* To-do list:
a. From the article on digital finance in Bangladesh, return the passage that begins at the words "What was once" and stops after the words "in MFS accounts.", copied without any change.
b. According to the article on digital finance in Bangladesh, how many mobile financial service accounts does the country now have?

* Supplied text:
===

By Admin September 18, 2025 FICCI Monthly Bulletin August 2025

A Turning Point in Finance

 

Bangladesh is at a mature state in its economic journey. The rise of digital finance - from mobile payments to online banking - has not only changed how people transact, but also significantly impacted their perception about money, it savings and expenditures. With the forthcoming graduation from LDC to a developing economy, the country is clearly moving towards a less-cash society, if not towards a fully cashless one.

 

This shift is not just about transactional convenience, expansion of e-commerce or technological innovation. It is also about inclusion, regulation, and most importantly legal protection - for citizens and for investors. For companies and financial institutions eyeing opportunities here, understanding the legal framework is essential.

 

Digital Finance: Reaching Millions

 

What was once a cash-heavy economy is now home to over 110 million mobile financial service (MFS) accounts. Whether it is a garment worker AMAS receiving salary and sending money home, a small
business accepting payments via QR code, or a rural farmer receiving government aid, an elderly paying of all bills etc. digital finance is now a part of everyday life. I have even heard rickshaw-pullers receiving their fares in MFS accounts.

 

Platforms like bKash, Nagad, and Rocket etc. have led this growth. With billions of taka moving digitally each day, the economy is being rewired from the ground up. Importantly, this transformation is helping reduce the urban-rural divide, giving many their fast access to formal financial services and by saving valuable work hours.

===

* Provided material:
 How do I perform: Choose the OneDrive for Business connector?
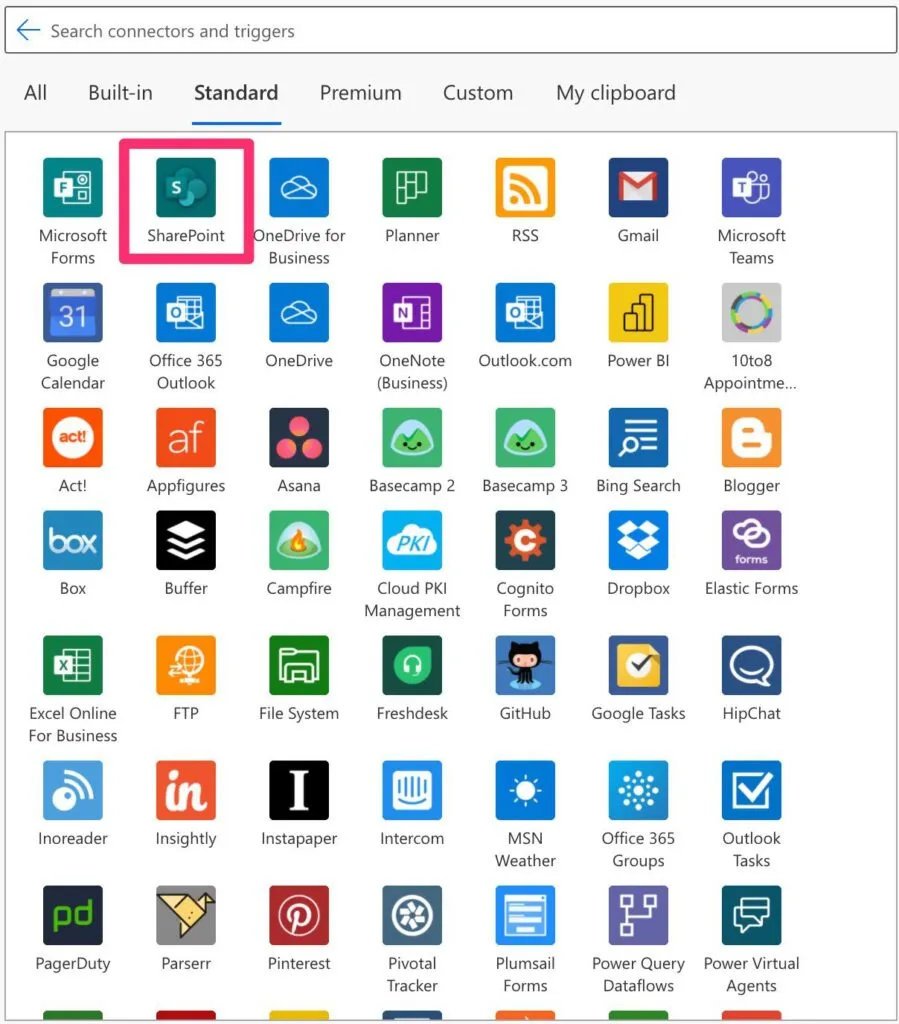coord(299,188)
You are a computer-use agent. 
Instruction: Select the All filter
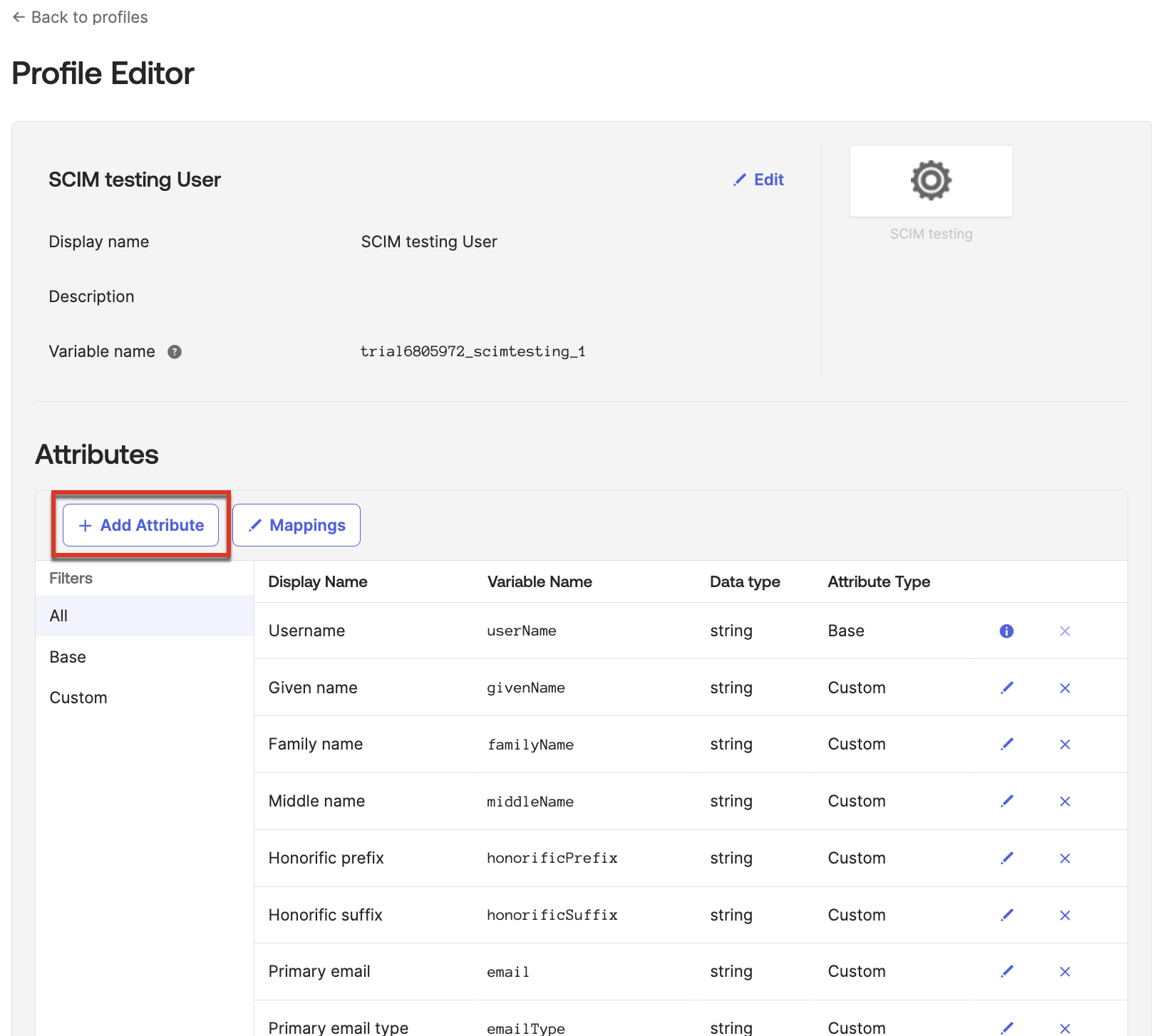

===

* Answer list:
a.
What was once a cash-heavy economy is now home to over 110 million mobile financial service (MFS) accounts. Whether it is a garment worker AMAS receiving salary and sending money home, a small
business accepting payments via QR code, or a rural farmer receiving government aid, an elderly paying of all bills etc. digital finance is now a part of everyday life. I have even heard rickshaw-pullers receiving their fares in MFS accounts.

b. Over 110 million.